■ Work item ■
The reply is to be an exact repetition of the entries that follow, with each picture left out.

Data records:
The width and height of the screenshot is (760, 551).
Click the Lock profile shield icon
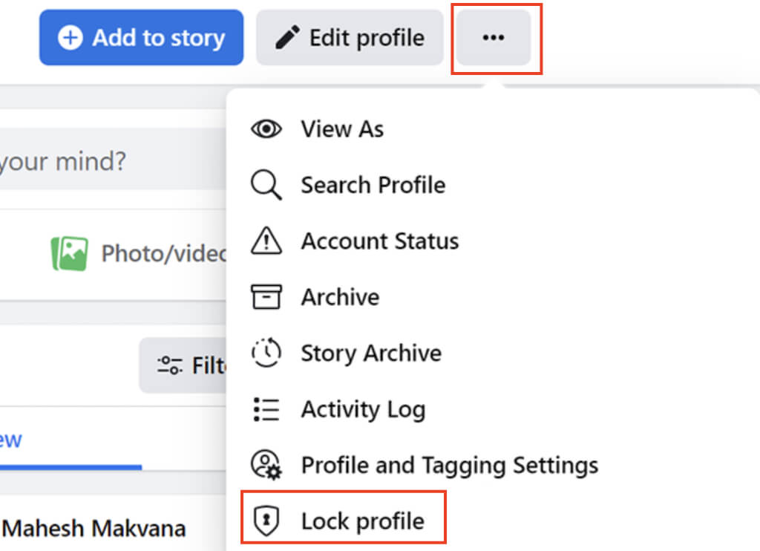pos(266,521)
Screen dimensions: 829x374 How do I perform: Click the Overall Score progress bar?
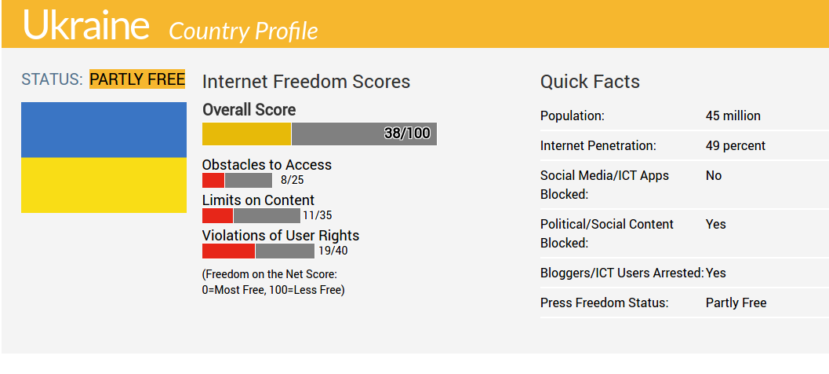pos(319,134)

■ Solution ■
The width and height of the screenshot is (760, 551).
Click the Lock profile shield icon
pos(266,521)
Screen dimensions: 829x374 How do I perform: Click the Overall Score progress bar?
pos(319,134)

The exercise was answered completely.